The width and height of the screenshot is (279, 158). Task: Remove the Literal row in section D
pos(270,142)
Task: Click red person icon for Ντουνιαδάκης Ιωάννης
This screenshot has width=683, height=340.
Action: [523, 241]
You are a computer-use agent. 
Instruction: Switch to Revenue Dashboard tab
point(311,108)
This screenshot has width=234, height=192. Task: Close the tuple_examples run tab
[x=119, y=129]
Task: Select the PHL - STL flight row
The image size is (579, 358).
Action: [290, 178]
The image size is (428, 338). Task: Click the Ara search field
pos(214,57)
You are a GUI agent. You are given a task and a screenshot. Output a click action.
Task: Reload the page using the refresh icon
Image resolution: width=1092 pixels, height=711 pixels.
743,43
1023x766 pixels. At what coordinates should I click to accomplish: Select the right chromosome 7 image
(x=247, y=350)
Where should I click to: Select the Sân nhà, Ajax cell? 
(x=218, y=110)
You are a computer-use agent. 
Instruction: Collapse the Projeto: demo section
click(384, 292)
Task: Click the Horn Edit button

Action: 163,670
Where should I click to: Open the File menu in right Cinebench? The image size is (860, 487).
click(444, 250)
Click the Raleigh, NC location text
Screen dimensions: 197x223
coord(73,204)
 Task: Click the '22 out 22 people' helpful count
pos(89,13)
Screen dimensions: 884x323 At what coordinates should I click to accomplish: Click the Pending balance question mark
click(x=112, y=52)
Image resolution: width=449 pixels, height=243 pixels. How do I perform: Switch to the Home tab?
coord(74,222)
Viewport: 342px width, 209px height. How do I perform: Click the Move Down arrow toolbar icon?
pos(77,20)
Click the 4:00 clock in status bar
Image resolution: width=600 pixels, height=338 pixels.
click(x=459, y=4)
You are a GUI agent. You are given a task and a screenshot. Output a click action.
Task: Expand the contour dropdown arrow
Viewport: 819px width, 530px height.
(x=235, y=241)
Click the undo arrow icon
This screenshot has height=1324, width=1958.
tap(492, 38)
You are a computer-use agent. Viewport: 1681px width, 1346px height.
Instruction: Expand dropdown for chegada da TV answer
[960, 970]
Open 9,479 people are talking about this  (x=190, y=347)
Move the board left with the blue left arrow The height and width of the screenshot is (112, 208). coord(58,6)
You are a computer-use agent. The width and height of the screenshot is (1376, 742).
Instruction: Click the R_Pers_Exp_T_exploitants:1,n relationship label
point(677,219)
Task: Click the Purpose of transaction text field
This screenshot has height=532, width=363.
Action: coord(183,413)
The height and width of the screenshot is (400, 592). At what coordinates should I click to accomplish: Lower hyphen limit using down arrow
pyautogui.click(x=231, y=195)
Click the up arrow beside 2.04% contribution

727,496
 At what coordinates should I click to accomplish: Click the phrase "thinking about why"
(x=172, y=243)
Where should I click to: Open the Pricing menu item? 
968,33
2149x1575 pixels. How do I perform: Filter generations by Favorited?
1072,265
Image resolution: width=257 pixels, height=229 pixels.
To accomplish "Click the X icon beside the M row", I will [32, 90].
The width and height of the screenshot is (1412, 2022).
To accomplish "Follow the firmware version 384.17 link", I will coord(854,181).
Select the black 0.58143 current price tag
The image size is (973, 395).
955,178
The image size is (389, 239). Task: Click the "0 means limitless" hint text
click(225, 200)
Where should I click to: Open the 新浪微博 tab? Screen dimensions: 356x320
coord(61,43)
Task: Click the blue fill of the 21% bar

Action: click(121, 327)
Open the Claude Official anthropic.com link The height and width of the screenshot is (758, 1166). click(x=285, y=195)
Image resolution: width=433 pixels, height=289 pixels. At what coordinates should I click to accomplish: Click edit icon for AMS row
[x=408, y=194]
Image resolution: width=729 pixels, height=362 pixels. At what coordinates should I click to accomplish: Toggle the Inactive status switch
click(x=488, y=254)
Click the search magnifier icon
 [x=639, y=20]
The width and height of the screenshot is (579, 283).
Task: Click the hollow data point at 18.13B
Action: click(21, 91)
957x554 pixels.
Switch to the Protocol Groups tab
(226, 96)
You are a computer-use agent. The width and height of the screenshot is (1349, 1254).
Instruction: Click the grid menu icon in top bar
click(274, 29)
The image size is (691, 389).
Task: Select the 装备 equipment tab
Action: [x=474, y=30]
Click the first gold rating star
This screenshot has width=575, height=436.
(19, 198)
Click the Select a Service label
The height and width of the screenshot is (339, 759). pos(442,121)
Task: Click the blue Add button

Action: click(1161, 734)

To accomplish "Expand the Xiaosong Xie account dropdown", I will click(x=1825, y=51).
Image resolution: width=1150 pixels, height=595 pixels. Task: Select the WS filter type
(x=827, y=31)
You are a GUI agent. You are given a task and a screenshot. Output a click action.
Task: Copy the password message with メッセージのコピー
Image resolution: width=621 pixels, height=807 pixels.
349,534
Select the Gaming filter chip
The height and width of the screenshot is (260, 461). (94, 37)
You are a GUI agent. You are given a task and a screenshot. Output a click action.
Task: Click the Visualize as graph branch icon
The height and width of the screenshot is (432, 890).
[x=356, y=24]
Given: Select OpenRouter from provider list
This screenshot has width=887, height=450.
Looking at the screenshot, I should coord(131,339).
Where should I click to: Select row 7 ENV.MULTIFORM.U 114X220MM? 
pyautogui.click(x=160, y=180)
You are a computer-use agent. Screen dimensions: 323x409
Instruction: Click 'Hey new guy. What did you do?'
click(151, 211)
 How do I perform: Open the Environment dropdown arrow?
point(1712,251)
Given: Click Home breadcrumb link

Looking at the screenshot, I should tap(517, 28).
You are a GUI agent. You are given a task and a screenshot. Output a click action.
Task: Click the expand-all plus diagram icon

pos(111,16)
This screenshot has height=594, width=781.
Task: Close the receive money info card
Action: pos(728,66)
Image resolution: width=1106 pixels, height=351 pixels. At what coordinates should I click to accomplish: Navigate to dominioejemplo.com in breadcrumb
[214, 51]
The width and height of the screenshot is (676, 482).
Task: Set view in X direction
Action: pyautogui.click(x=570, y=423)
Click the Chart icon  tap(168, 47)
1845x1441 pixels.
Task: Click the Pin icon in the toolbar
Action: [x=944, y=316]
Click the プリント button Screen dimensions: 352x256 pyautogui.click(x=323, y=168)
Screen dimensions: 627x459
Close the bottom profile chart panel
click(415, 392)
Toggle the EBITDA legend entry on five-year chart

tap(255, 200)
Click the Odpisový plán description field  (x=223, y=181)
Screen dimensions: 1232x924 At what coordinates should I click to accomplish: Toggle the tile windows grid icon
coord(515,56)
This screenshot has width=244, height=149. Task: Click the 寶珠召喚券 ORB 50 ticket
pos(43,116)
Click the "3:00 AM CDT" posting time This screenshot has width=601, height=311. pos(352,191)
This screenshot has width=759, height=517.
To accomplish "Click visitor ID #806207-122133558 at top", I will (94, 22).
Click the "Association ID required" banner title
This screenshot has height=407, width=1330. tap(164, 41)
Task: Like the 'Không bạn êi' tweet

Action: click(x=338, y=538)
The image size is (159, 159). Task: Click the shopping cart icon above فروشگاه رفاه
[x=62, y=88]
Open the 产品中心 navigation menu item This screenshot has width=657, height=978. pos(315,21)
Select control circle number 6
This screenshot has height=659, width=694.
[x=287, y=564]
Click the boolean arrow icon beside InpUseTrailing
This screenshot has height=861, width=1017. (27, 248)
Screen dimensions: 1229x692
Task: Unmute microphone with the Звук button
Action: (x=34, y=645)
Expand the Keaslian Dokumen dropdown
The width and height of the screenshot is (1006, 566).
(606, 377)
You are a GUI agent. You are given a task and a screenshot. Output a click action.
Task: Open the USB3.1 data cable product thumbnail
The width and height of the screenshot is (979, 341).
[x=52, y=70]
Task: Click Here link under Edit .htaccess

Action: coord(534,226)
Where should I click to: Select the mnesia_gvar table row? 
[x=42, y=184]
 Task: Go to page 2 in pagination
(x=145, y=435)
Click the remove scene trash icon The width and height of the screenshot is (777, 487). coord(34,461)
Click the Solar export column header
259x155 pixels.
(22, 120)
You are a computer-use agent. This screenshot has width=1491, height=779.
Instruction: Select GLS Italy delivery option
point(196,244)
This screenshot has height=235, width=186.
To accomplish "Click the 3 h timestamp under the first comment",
◆ ◆ ◆ ◆ ◆ ◆ ◆
> _OBJECTIVE_: Render the records from the line containing "Viewport: 342px width, 209px" through the line containing "click(225, 200)", both included, as a Markdown table with a Row column for the row number and a Line column for the line's text. Leave out blank lines.

> _ANSWER IN FULL_:
| Row | Line |
|---|---|
| 1 | Viewport: 342px width, 209px height. How do I perform: Click the Move Down arrow toolbar icon? |
| 2 | pos(77,20) |
| 3 | Click the 4:00 clock in status bar |
| 4 | Image resolution: width=600 pixels, height=338 pixels. |
| 5 | click(x=459, y=4) |
| 6 | You are a GUI agent. You are given a task and a screenshot. Output a click action. |
| 7 | Task: Expand the contour dropdown arrow |
| 8 | Viewport: 819px width, 530px height. |
| 9 | (x=235, y=241) |
| 10 | Click the undo arrow icon |
| 11 | This screenshot has height=1324, width=1958. |
| 12 | tap(492, 38) |
| 13 | You are a computer-use agent. Viewport: 1681px width, 1346px height. |
| 14 | Instruction: Expand dropdown for chegada da TV answer |
| 15 | [960, 970] |
| 16 | Open 9,479 people are talking about this  (x=190, y=347) |
| 17 | Move the board left with the blue left arrow The height and width of the screenshot is (112, 208). coord(58,6) |
| 18 | You are a computer-use agent. The width and height of the screenshot is (1376, 742). |
| 19 | Instruction: Click the R_Pers_Exp_T_exploitants:1,n relationship label |
| 20 | point(677,219) |
| 21 | Task: Click the Purpose of transaction text field |
| 22 | This screenshot has height=532, width=363. |
| 23 | Action: coord(183,413) |
| 24 | The height and width of the screenshot is (400, 592). At what coordinates should I click to accomplish: Lower hyphen limit using down arrow |
| 25 | pyautogui.click(x=231, y=195) |
| 26 | Click the up arrow beside 2.04% contribution |
| 27 | 727,496 |
| 28 |  At what coordinates should I click to accomplish: Click the phrase "thinking about why" |
| 29 | (x=172, y=243) |
| 30 | Where should I click to: Open the Pricing menu item?  |
| 31 | 968,33 |
| 32 | 2149x1575 pixels. How do I perform: Filter generations by Favorited? |
| 33 | 1072,265 |
| 34 | Image resolution: width=257 pixels, height=229 pixels. |
| 35 | To accomplish "Click the X icon beside the M row", I will [32, 90]. |
| 36 | The width and height of the screenshot is (1412, 2022). |
| 37 | To accomplish "Follow the firmware version 384.17 link", I will coord(854,181). |
| 38 | Select the black 0.58143 current price tag |
| 39 | The image size is (973, 395). |
| 40 | 955,178 |
| 41 | The image size is (389, 239). Task: Click the "0 means limitless" hint text |
| 42 | click(225, 200) |